▸ **Recorded information**
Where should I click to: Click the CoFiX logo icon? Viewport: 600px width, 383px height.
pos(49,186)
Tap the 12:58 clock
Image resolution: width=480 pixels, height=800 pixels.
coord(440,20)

* * *

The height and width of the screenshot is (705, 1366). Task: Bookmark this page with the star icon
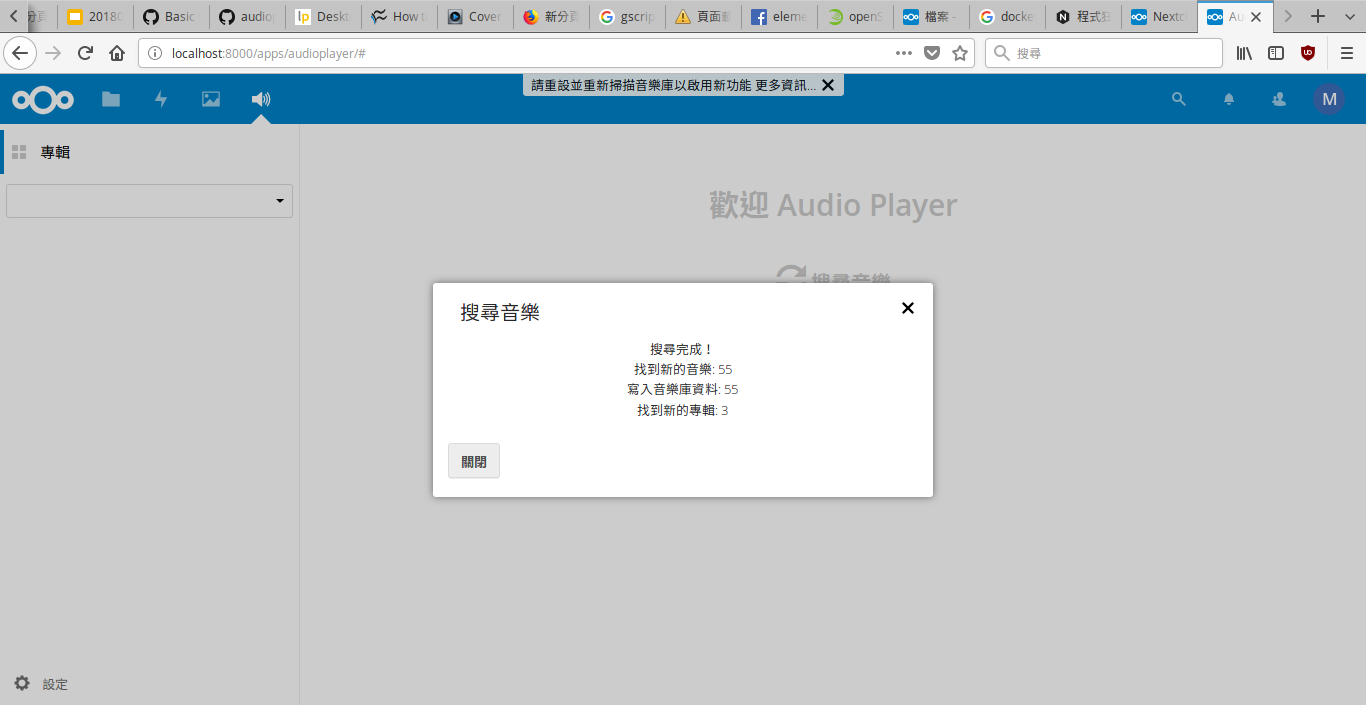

▸ **Task instructions**
Please extract the items starting with the line that contains "Where should I" and going on through the line that contains "coord(440,20)", and repeat them without any changes.

▸ **Reply**
Where should I click to: Click the CoFiX logo icon? Viewport: 600px width, 383px height.
pos(49,186)
Tap the 12:58 clock
Image resolution: width=480 pixels, height=800 pixels.
coord(440,20)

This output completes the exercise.